MLCC: First Steps with TensorFlow

I am working through Google’s Machine Learning Crash Course. The notes in this post cover [2].

[2] introduces Colab, NumPy, Pandas and TensorFlow.

Colab is like a hosted Jupyter notebook and provides an easy way to play with Python ML libraries, among other things.

NumPy provides performant and user-friendly collections and operations for linear algebra.

Pandas provides tools for working with “dataframes”, which are like spreadsheets in memory.

Digression into Google Sheets

I like building on my understanding. In this context, I want to learn Colab and NumPy by using them to work with the cricket chirp data introduced in [1].

[1] used cricket chirps per minute per temperature as an example, but didn’t provide raw data. Dolbear’s Law provides an equation we can use to generate data: TC = 10 + (N60 – 40) / 7 → N60 = 7 * TC – 30

Colab and NumPy provide an easy way to use this equation:

import numpy as np

# Starts by generating temp, since chirps are dependent on temp.
# Starts at 5 because Dolbear’s formula results in a negative value below 5 degrees
temps = np.arange(5,36)

# Adds noise to avoid an obviously linear relationship.
# Copies the approach from “NumPy UltraQuick Tutorial“ linked from [2].
# Sets low of -5, which limits the minimum chirps to zero.
noise = np.random.randint(low=-5, high=5, size=36)
chirps = 7 * temps - 30 + noise

# Prints CSVs, since Google Sheets knows how to split CSVs on paste.
print(','.join([str(i) for i in temps]))
print(','.join([str(i) for i in chirps]))
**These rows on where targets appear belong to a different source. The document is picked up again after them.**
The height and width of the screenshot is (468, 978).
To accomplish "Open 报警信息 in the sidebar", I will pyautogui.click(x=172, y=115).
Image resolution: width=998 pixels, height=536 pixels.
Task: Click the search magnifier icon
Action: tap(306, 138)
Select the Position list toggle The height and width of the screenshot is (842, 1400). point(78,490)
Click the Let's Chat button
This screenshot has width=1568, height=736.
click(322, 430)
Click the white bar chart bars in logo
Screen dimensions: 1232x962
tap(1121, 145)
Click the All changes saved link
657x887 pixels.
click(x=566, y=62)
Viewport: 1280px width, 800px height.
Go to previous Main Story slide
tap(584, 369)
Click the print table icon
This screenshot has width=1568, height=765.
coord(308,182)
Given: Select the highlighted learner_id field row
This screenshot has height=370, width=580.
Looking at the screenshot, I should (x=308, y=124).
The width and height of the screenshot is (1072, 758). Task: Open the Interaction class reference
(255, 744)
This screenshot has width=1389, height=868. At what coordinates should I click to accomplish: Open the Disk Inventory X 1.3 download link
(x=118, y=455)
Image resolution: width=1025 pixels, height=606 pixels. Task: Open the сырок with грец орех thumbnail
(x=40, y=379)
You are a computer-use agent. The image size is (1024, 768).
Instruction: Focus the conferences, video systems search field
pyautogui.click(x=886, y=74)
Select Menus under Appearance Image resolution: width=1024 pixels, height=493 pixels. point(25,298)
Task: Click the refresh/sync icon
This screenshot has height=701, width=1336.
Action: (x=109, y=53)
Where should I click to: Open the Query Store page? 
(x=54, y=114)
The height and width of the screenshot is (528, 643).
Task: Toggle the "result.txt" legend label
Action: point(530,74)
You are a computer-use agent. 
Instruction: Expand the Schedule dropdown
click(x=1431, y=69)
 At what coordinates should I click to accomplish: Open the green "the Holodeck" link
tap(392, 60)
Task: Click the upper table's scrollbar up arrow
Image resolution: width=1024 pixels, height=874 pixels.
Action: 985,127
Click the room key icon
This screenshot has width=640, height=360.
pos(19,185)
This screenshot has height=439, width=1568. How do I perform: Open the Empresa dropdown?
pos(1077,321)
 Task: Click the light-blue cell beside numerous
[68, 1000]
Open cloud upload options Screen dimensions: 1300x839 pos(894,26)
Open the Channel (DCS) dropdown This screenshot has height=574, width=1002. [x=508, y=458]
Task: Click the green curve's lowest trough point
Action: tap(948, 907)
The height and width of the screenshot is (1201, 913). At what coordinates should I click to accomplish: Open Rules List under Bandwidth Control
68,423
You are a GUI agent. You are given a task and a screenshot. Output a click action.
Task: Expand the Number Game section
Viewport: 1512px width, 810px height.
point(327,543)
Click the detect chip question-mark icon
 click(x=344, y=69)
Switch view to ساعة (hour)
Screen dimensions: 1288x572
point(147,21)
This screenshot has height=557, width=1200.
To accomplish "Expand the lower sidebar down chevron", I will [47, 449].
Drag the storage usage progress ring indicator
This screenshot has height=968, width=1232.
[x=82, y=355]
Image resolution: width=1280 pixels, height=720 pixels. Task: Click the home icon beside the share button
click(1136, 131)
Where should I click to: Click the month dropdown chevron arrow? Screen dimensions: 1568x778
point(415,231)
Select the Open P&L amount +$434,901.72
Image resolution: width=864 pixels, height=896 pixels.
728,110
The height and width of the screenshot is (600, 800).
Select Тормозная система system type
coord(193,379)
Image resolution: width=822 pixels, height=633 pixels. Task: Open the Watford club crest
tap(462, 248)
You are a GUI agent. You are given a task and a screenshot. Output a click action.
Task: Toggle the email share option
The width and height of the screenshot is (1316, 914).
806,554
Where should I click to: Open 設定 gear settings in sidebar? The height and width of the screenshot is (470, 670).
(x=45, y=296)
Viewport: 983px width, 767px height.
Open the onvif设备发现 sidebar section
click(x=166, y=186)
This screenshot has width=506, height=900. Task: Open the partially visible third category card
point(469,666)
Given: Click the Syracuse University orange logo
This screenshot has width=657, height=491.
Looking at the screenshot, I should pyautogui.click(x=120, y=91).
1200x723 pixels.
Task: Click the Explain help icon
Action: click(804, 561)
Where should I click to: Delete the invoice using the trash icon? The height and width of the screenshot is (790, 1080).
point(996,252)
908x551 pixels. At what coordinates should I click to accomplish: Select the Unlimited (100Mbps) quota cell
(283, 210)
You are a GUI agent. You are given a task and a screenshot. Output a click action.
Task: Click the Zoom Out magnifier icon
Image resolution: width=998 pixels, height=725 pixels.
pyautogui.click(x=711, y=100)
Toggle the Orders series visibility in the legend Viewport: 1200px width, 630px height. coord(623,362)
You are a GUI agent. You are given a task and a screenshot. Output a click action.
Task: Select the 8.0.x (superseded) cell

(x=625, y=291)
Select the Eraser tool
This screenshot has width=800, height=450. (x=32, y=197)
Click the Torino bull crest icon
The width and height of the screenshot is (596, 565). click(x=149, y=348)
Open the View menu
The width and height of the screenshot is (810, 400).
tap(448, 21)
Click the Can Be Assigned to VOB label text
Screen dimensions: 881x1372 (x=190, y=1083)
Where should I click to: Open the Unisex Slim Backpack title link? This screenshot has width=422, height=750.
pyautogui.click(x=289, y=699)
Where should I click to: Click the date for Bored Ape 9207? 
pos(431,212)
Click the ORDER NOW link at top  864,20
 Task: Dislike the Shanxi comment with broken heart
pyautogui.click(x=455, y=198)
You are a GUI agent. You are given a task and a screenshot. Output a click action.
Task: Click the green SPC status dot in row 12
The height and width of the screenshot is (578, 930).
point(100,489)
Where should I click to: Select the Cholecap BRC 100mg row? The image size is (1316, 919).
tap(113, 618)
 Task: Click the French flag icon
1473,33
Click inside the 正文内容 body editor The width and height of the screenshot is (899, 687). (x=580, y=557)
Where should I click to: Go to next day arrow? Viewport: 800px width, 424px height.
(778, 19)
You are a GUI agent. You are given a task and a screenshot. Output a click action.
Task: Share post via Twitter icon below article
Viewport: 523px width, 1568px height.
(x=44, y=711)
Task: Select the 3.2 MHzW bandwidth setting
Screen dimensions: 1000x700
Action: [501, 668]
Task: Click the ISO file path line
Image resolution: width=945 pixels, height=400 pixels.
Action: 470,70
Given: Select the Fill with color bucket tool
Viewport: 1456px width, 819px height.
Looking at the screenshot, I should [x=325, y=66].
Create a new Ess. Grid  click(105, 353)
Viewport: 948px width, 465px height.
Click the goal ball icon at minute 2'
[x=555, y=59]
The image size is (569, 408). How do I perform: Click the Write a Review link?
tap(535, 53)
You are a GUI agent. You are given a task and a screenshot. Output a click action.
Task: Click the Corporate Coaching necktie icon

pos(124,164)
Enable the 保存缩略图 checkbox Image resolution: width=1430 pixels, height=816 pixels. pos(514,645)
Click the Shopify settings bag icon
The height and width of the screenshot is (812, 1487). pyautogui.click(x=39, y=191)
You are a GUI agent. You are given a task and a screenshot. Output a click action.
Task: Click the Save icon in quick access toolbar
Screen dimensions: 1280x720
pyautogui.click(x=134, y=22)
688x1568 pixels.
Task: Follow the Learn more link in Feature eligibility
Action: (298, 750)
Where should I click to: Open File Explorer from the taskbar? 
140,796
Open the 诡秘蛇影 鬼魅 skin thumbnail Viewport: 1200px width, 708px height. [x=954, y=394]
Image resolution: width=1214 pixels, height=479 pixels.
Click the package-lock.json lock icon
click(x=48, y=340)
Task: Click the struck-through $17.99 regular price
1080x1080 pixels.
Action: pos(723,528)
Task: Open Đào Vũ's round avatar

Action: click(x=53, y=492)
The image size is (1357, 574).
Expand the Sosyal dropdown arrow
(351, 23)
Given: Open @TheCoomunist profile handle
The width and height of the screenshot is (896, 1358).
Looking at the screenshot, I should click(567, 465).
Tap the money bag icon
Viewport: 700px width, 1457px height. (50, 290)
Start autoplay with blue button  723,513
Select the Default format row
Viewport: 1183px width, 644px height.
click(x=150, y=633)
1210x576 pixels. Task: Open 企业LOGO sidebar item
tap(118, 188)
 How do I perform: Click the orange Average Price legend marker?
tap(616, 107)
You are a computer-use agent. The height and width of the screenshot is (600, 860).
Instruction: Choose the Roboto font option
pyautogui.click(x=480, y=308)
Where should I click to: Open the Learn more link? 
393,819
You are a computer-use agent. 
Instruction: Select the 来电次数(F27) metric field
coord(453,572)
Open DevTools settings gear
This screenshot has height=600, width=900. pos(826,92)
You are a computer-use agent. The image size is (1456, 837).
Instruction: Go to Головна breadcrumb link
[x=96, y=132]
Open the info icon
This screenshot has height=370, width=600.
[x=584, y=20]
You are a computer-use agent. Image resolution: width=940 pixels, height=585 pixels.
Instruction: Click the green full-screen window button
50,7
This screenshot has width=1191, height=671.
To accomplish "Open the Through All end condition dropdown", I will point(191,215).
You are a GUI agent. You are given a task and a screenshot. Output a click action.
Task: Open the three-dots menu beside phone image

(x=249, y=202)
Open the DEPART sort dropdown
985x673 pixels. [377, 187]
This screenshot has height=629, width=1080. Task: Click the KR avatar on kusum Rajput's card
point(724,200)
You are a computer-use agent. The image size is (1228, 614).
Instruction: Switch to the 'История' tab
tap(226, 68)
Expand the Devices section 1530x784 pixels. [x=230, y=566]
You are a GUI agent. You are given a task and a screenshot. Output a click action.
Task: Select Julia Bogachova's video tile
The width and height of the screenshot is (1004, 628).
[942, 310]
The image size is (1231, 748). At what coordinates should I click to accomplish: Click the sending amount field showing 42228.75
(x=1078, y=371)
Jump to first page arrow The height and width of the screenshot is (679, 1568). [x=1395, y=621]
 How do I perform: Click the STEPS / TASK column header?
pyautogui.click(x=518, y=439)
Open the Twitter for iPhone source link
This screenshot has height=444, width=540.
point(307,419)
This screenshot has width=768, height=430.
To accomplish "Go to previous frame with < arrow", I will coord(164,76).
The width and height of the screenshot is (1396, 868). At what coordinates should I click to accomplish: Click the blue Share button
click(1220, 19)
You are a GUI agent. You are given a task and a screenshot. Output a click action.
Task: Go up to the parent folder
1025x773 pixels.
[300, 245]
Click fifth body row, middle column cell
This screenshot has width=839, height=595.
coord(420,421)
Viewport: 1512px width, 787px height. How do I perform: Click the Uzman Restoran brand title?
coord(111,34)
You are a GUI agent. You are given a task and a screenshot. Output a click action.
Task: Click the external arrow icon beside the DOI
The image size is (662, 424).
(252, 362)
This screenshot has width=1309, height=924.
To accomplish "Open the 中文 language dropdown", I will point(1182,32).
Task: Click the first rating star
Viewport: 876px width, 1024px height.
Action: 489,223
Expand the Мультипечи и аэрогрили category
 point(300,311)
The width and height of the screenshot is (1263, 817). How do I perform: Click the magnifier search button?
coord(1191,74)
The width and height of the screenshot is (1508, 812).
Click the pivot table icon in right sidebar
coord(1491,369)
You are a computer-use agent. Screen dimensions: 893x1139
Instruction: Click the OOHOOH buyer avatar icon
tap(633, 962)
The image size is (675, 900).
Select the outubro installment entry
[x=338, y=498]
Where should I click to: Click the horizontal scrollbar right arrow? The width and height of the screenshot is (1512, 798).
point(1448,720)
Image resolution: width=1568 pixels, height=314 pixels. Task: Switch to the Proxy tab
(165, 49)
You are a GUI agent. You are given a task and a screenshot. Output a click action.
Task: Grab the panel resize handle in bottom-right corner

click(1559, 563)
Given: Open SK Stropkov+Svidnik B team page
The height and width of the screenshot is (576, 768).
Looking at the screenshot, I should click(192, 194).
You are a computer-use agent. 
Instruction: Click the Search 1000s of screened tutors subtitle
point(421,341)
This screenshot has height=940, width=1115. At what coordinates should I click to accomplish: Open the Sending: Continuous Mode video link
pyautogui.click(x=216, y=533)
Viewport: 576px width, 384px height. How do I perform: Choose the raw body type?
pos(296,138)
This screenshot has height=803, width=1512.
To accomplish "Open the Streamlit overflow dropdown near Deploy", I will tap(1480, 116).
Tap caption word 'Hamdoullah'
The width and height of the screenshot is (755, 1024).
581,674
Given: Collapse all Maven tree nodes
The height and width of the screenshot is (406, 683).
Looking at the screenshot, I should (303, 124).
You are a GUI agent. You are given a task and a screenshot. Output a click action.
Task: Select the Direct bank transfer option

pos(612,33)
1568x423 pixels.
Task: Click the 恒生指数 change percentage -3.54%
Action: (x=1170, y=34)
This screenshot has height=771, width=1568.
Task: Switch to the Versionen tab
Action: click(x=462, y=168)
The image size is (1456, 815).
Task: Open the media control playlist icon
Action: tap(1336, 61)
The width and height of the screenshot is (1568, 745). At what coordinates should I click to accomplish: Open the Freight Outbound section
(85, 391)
Example chirps per minute:

7,13,15,27,31,38,45,57,57,67,76,85,89,94,100,109,116,120,131,134,144,149,158,165,170,176,187,189,197,208,215

Note this generates synthetic data for chirps per minute, but then I’ll use them to predict temperature, ie chirps is the feature and temperature is the label.

Copy the temps and chirps CSVs. In Sheets, Edit > paste special > paste comma-separated text (CSV) as columns.

To improve readability, cut the pasted content and Edit > paste special > paste transposed to convert row data to column data.

Add column headers, select everything and then Insert > Chart.

Select “Scatter chart” for the chart type. Under Customize > Series, check the trendline box. Select “Equation” for the label to get the regression equation. Check the R2 box.

We can also use the SLOPE and INTERCEPT methods to calculate the equation.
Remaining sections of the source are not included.